労災保険と第三者行為災害
業務災害、通勤災害が第三者の加害行為によって生じた場合、その第三者から損賠賠償が行われます。
労災保険では、この損害賠償と保険給付を調整することになっていて、重複して損害が補填されません。
行われた順番により、それぞれ次のように調整されます。
労災保険給付が先に行われた場合
同一の事由について、損害賠償を受ける前に労災保険給付を受けたときは、政府は、その価額の限度で、第三者から損害賠償を請求(求償)できます。
第三者からの損害賠償が先に行われた場合
同一の事由について、労災保険給付を受ける前に損害賠償を受けたときは、政府は、その価額の限度で保険給付をしないこと(控除)ができます。
以上のように調整されますが、受けた損害賠償が法定の労災保険給付を上回るときは支給されず、下回るときは差額が支給されます。
そして、年金の場合は、支給すべき年金額が損害賠償額に達するまでの間、災害発生後7年を限度に支給停止されます。
なお、調整されるのは、保険給付と同一の事由に基づく損害賠償のみであり、慰謝料等は含まれません。
示談
示談が真正に成立しており、損害賠償請求権の全部の補填を目的としている場合、政府は保険給付を行いません。
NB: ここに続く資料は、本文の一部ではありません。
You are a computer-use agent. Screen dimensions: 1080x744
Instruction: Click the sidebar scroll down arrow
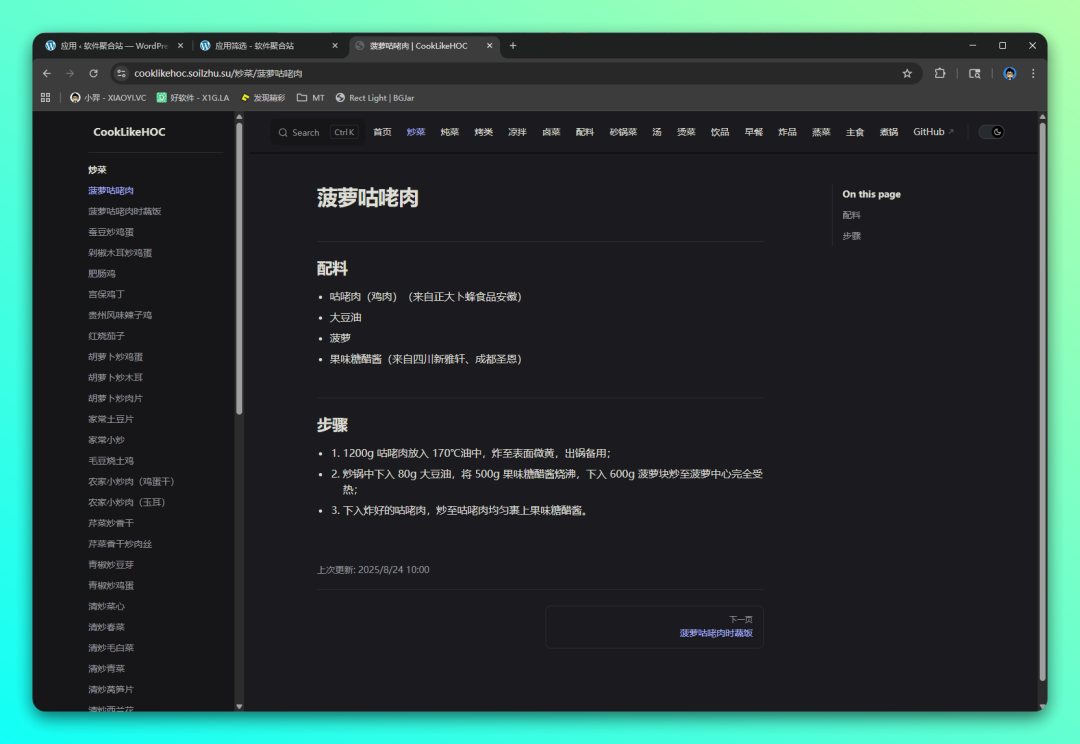[x=239, y=706]
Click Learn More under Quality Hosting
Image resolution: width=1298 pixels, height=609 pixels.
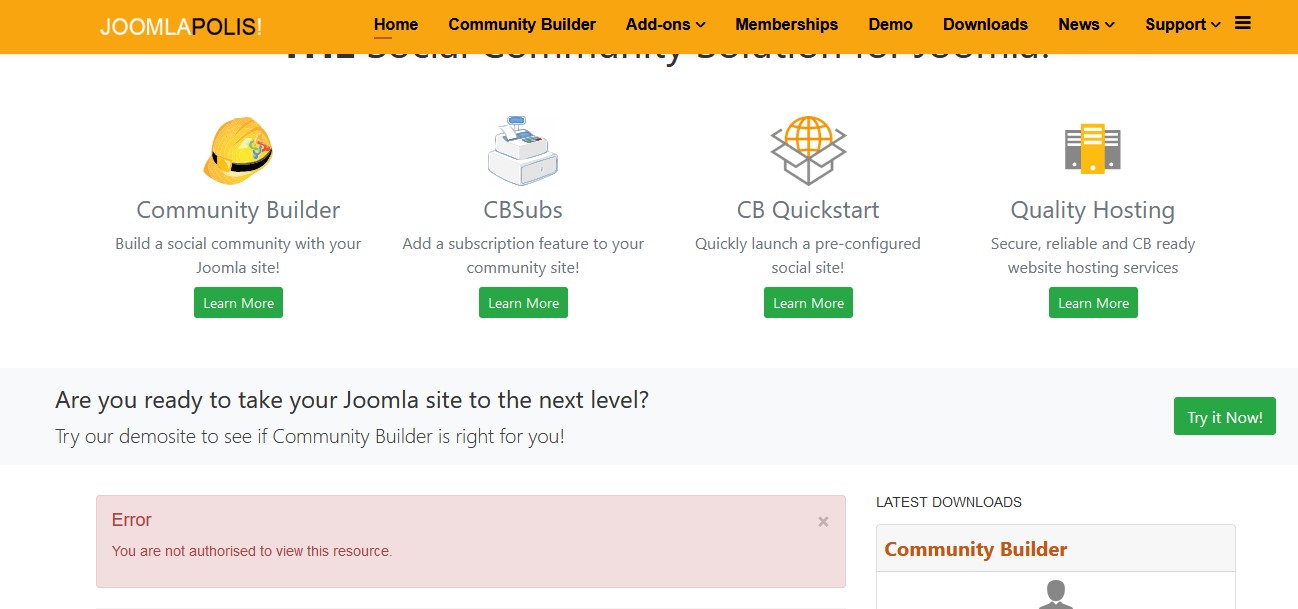coord(1093,303)
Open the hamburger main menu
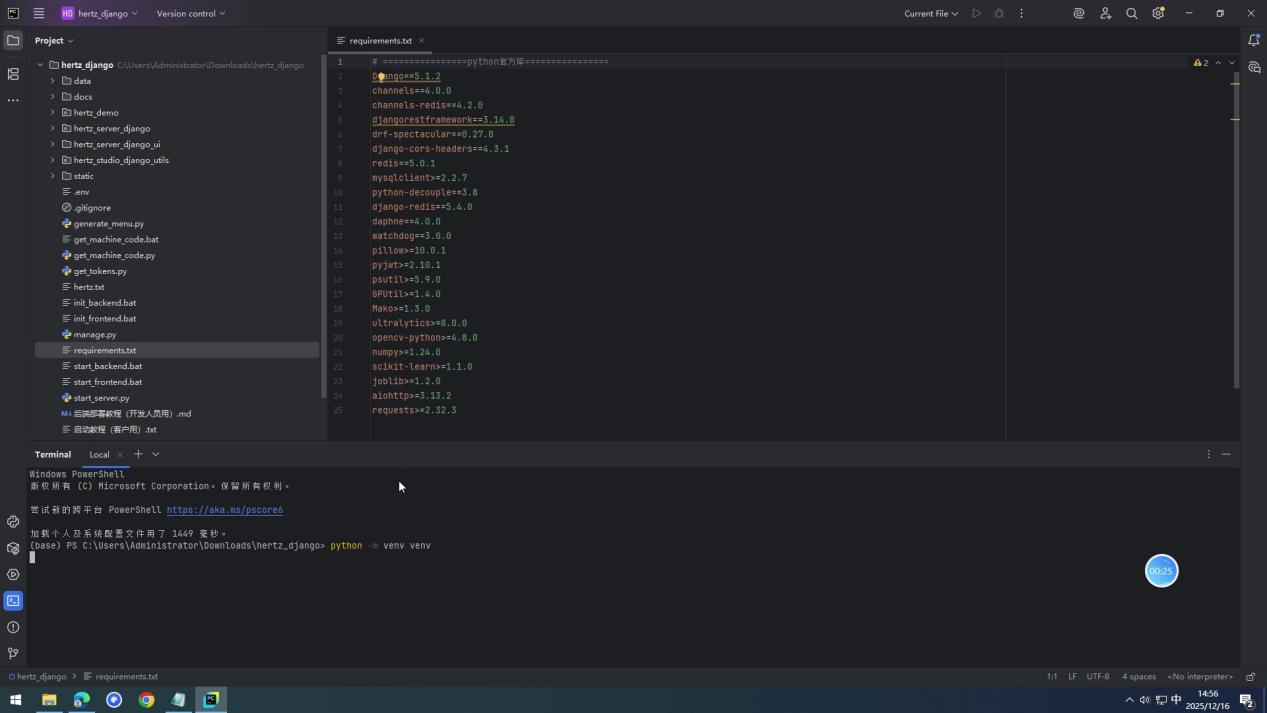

ただし、示談成立前に行われた保険給付に対しては求償を行います。
第三者行為災害の届出
以上に述べたように、労災保険給付と損害賠償は調整されます。
したがって、第三者行為災害に遭い労災保険給付を受ける時は、その災害の内容と第三者の氏名・住所を遅滞なく所轄労働基準監督署長に届け出る必要があります。